Copy whichever lines of the data hold the word "Task".

## [GIVEN INFORMATION]
--------------------

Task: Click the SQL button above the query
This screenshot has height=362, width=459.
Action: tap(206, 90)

--------------------

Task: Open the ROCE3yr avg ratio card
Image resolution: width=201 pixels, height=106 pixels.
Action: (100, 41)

--------------------

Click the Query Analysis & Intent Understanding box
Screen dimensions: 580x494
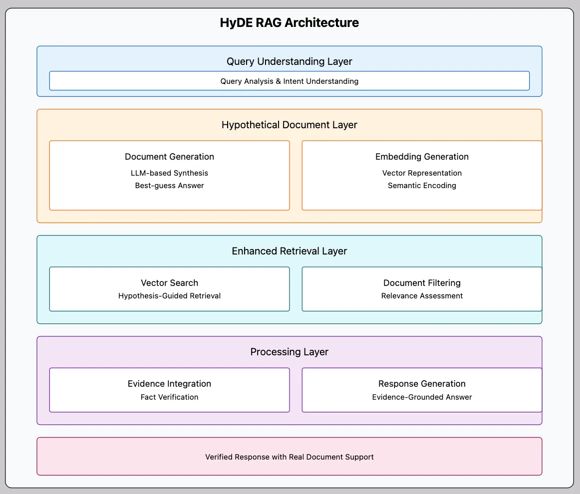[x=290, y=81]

--------------------

## [EXPECTED ANSWER]
Task: Click the SQL button above the query
Task: Open the ROCE3yr avg ratio card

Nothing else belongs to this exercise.